┌──
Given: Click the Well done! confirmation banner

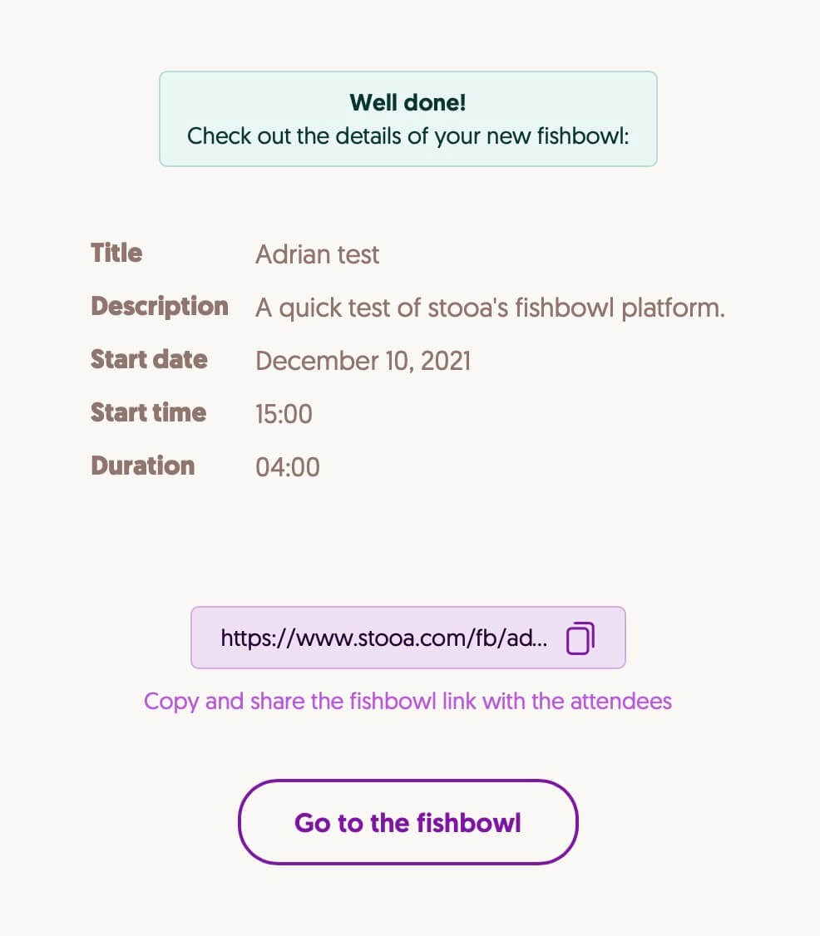Looking at the screenshot, I should coord(408,119).
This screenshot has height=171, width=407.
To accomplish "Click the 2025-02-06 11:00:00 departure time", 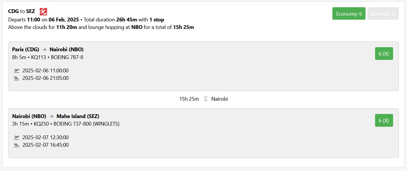I will point(45,71).
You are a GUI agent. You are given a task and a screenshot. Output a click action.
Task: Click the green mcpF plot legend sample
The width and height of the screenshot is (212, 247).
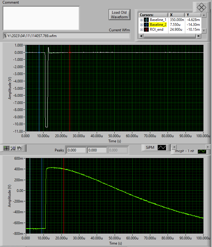click(202, 151)
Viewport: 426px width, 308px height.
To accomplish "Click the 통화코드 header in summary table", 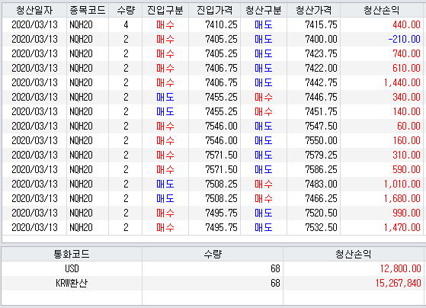I will tap(72, 254).
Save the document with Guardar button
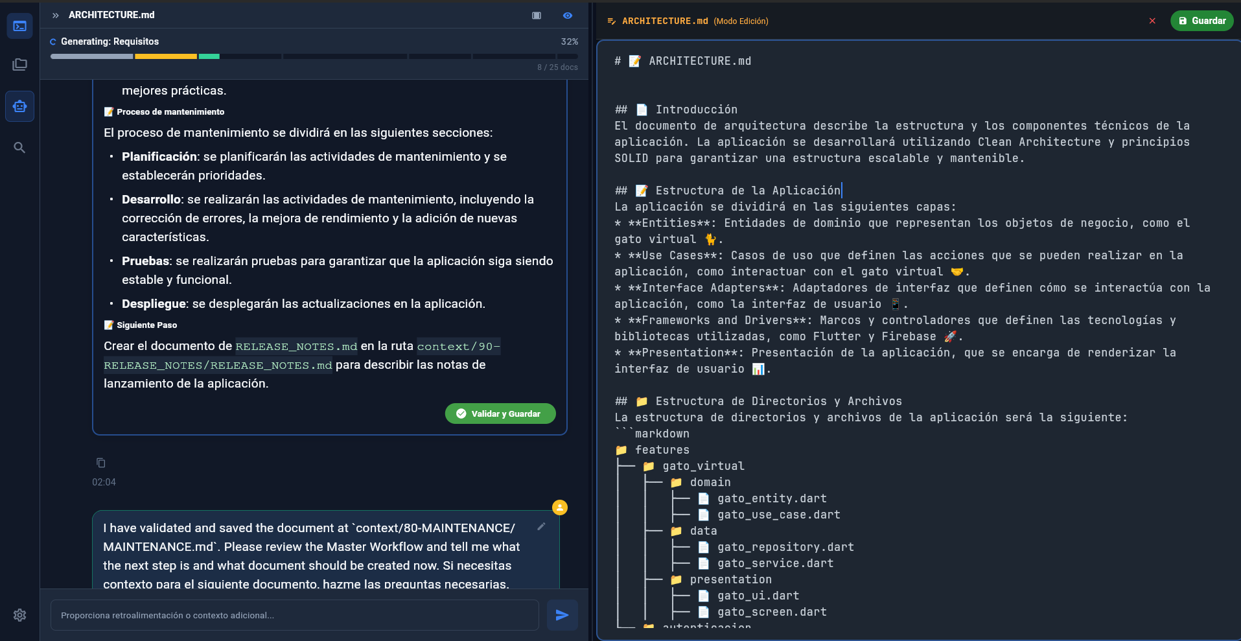 tap(1201, 21)
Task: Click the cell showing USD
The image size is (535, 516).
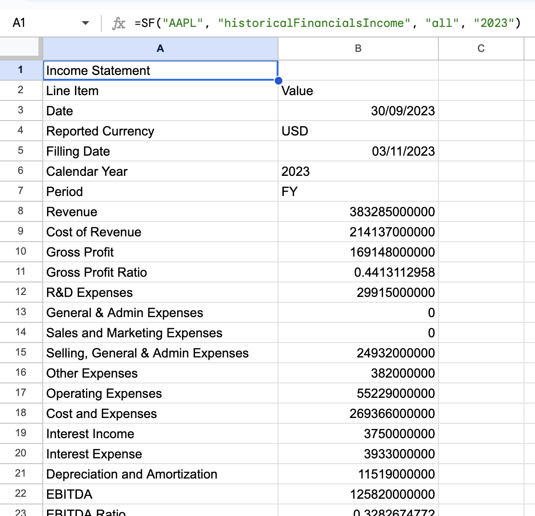Action: point(357,131)
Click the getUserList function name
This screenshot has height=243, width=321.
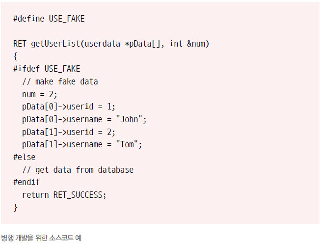tap(55, 44)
└──
Starting at the line that contains "Task: Click the cell showing USD", retype each line through the end of the data exactly, and leave out every picture.

- TASK RESPONSE -
Task: Click the cell showing USD
The image size is (535, 516).
Action: point(357,131)
Click the getUserList function name
This screenshot has height=243, width=321.
tap(55, 44)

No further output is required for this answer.